**Exercise task**: Convert every line of all the entries below into a Markdown table with two columns: Row, which holds a running number, and Text, which holds the line itself. Omit blank lines.
---
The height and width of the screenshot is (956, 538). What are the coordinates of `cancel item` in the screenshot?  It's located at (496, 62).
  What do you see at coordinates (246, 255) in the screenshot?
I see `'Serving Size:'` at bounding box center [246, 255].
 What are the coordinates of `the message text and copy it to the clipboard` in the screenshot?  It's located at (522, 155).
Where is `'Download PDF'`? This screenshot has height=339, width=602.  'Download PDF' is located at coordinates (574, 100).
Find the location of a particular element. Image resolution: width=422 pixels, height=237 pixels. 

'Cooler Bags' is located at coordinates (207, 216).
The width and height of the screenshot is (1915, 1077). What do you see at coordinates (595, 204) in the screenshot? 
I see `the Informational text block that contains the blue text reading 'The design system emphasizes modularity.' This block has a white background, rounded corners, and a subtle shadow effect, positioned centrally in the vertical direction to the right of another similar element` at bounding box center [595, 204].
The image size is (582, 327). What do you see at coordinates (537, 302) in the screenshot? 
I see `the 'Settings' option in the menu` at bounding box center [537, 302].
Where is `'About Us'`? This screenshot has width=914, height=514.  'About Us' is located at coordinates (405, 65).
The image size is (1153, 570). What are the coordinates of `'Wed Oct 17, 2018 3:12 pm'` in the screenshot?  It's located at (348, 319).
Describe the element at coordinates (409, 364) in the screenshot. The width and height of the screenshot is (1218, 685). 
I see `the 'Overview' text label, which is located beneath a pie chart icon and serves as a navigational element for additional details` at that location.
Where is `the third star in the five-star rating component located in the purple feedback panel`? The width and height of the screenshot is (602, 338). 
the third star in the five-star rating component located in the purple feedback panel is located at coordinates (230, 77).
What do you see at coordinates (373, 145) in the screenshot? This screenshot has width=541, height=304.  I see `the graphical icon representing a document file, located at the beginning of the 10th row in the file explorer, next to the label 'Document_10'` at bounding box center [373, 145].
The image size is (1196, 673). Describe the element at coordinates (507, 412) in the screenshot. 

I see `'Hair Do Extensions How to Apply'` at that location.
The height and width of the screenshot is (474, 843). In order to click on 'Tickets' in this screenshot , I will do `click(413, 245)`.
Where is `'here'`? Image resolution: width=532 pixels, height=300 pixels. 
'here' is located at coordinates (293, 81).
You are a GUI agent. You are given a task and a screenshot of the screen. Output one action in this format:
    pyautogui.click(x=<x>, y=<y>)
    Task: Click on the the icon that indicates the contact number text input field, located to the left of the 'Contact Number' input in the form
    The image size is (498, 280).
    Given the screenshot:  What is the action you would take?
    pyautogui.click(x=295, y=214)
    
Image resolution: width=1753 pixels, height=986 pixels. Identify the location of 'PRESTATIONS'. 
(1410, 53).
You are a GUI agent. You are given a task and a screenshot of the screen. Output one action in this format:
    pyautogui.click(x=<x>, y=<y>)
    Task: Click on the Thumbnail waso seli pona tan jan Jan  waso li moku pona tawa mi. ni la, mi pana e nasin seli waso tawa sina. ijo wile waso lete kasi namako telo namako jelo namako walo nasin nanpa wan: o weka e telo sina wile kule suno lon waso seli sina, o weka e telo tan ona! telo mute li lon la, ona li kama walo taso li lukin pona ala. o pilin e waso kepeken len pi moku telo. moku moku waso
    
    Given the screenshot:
---
**Solution to the problem**:
| Row | Text |
|---|---|
| 1 | The height and width of the screenshot is (956, 538). What are the coordinates of `cancel item` in the screenshot?  It's located at (496, 62). |
| 2 |   What do you see at coordinates (246, 255) in the screenshot? |
| 3 | I see `'Serving Size:'` at bounding box center [246, 255]. |
| 4 |  What are the coordinates of `the message text and copy it to the clipboard` in the screenshot?  It's located at (522, 155). |
| 5 | Where is `'Download PDF'`? This screenshot has height=339, width=602.  'Download PDF' is located at coordinates (574, 100). |
| 6 | Find the location of a particular element. Image resolution: width=422 pixels, height=237 pixels.  |
| 7 | 'Cooler Bags' is located at coordinates (207, 216). |
| 8 | The width and height of the screenshot is (1915, 1077). What do you see at coordinates (595, 204) in the screenshot?  |
| 9 | I see `the Informational text block that contains the blue text reading 'The design system emphasizes modularity.' This block has a white background, rounded corners, and a subtle shadow effect, positioned centrally in the vertical direction to the right of another similar element` at bounding box center [595, 204]. |
| 10 | The image size is (582, 327). What do you see at coordinates (537, 302) in the screenshot?  |
| 11 | I see `the 'Settings' option in the menu` at bounding box center [537, 302]. |
| 12 | Where is `'About Us'`? This screenshot has width=914, height=514.  'About Us' is located at coordinates (405, 65). |
| 13 | The image size is (1153, 570). What are the coordinates of `'Wed Oct 17, 2018 3:12 pm'` in the screenshot?  It's located at (348, 319). |
| 14 | Describe the element at coordinates (409, 364) in the screenshot. The width and height of the screenshot is (1218, 685).  |
| 15 | I see `the 'Overview' text label, which is located beneath a pie chart icon and serves as a navigational element for additional details` at that location. |
| 16 | Where is `the third star in the five-star rating component located in the purple feedback panel`? The width and height of the screenshot is (602, 338).  |
| 17 | the third star in the five-star rating component located in the purple feedback panel is located at coordinates (230, 77). |
| 18 | What do you see at coordinates (373, 145) in the screenshot? This screenshot has width=541, height=304.  I see `the graphical icon representing a document file, located at the beginning of the 10th row in the file explorer, next to the label 'Document_10'` at bounding box center [373, 145]. |
| 19 | The image size is (1196, 673). Describe the element at coordinates (507, 412) in the screenshot.  |
| 20 | I see `'Hair Do Extensions How to Apply'` at that location. |
| 21 | The height and width of the screenshot is (474, 843). In order to click on 'Tickets' in this screenshot , I will do `click(413, 245)`. |
| 22 | Where is `'here'`? Image resolution: width=532 pixels, height=300 pixels.  |
| 23 | 'here' is located at coordinates (293, 81). |
| 24 | You are a GUI agent. You are given a task and a screenshot of the screen. Output one action in this format: |
| 25 |     pyautogui.click(x=<x>, y=<y>) |
| 26 |     Task: Click on the the icon that indicates the contact number text input field, located to the left of the 'Contact Number' input in the form |
| 27 |     The image size is (498, 280). |
| 28 |     Given the screenshot:  What is the action you would take? |
| 29 |     pyautogui.click(x=295, y=214) |
| 30 | Image resolution: width=1753 pixels, height=986 pixels. Identify the location of 'PRESTATIONS'.  |
| 31 | (1410, 53). |
| 32 | You are a GUI agent. You are given a task and a screenshot of the screen. Output one action in this format: |
| 33 |     pyautogui.click(x=<x>, y=<y>) |
| 34 |     Task: Click on the Thumbnail waso seli pona tan jan Jan  waso li moku pona tawa mi. ni la, mi pana e nasin seli waso tawa sina. ijo wile waso lete kasi namako telo namako jelo namako walo nasin nanpa wan: o weka e telo sina wile kule suno lon waso seli sina, o weka e telo tan ona! telo mute li lon la, ona li kama walo taso li lukin pona ala. o pilin e waso kepeken len pi moku telo. moku moku waso |
| 35 |     Given the screenshot: |